We propose a dataset to enable the study of generative models that understand fine-grained individual preferences. We posit that a key challenge hindering the development of such a generative model is the lack of in-the-wild and fine-grained user preference annotations. Our dataset features real-world interaction data from 57K different users, who collectively have built 242K customized LoRAs, written 3M text prompts, and created 5M generated images. Our dataset enables a set of applications. With aggregate-level user preferences from our dataset, we were able to train better preference alignment models. In addition, leveraging individual-level user preference, we benchmark the performance of retrieval models and a vision-language model on personalized image retrieval and generative model recommendation and highlight the space for improvements.
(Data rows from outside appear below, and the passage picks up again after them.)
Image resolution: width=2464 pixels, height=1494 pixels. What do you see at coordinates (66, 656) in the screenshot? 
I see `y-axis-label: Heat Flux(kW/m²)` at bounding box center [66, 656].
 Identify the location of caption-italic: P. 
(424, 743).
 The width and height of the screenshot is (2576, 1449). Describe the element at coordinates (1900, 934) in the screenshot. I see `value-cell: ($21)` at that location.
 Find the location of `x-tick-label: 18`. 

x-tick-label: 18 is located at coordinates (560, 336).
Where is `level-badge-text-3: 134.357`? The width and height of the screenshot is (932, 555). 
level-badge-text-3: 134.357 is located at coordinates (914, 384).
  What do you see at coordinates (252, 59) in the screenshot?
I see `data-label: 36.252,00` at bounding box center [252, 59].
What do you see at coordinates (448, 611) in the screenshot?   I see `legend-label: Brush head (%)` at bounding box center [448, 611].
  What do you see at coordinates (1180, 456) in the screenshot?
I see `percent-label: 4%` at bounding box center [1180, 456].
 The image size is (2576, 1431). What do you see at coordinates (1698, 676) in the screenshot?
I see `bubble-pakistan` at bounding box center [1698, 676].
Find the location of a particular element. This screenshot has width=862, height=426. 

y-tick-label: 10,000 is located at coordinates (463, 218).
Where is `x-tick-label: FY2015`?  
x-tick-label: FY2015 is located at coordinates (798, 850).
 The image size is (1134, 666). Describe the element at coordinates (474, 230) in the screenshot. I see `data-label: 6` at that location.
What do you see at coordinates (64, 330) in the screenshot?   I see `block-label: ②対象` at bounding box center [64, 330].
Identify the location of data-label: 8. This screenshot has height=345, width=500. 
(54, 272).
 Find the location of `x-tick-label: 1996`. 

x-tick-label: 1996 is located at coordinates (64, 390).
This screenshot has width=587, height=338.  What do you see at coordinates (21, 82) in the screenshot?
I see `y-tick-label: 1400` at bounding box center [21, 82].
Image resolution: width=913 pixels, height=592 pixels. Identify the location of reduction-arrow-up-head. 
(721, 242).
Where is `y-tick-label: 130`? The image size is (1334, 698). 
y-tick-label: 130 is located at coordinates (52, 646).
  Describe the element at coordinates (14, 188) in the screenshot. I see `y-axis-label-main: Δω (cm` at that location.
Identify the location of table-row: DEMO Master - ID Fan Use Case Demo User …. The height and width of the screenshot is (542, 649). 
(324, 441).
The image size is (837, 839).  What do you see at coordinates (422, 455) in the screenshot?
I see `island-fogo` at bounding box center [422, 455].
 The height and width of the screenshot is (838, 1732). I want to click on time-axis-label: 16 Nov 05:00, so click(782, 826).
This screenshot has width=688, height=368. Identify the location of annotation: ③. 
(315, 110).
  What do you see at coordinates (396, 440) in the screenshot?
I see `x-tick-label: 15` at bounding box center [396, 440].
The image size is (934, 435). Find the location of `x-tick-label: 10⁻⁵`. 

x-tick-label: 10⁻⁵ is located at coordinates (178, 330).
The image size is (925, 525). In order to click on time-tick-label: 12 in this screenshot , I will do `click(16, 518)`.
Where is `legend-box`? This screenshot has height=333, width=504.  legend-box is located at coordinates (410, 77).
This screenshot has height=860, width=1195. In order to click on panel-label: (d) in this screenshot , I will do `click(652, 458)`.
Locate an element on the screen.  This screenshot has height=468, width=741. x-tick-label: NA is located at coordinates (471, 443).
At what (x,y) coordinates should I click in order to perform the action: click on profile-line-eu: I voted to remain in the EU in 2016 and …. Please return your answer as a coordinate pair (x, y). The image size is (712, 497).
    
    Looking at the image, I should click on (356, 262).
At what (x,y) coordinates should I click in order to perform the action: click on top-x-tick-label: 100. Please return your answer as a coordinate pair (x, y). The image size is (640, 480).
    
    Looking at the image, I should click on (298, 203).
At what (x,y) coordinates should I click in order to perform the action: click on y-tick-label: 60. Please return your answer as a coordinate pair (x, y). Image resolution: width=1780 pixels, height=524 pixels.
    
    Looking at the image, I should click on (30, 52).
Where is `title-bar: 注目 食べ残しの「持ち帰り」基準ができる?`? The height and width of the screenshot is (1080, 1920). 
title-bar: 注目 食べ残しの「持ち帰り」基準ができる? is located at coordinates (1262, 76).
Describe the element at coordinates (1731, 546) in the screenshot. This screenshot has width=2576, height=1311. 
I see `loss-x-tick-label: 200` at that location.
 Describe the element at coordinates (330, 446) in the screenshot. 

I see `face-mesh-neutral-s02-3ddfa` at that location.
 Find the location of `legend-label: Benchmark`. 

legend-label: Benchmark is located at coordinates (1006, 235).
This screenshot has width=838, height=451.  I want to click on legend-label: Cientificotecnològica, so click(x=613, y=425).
Finally, we demonstrate that our dataset enables, for the first time, a generative model personalization paradigm by editing customized diffusion models in a latent weight space to align with individual user preferences.
Our dataset contains 4,916,134 images, with 2,895,364 unique prompts, generated with 242,118 LoRA models after applying a safety filer. We visualize our data distribution with WizMap. We use grid tiles to display keywords extracted from image prompts or model tags.
We sampled three topics: Cars, Dogs, Scenery, from both our ImageGEM dataset and Pick-a-pic, and trained DiffusionDPO respectively.
With rich individual preference data, we enable personalized image retrieval and generative model recommendations using a two-stage approach: collaborative filtering (CF) retrieves top-k candidate items, followed by a visual-language model (VLM) for refined ranking.
We construct a LoRA weight space with PCA. To handle large LoRA weights with various ranks, we experimented several methods, including standardizing LoRAs to rank1 with PCA, select feed-forward (FF) layers or attention value (attn v) layers only. Our results show that the SVD-based strategy yields the most robust transformations.
Building upon the ani-real transformation, we extend our approach to learn personalized editing directions within the W2W space in the human figure domain.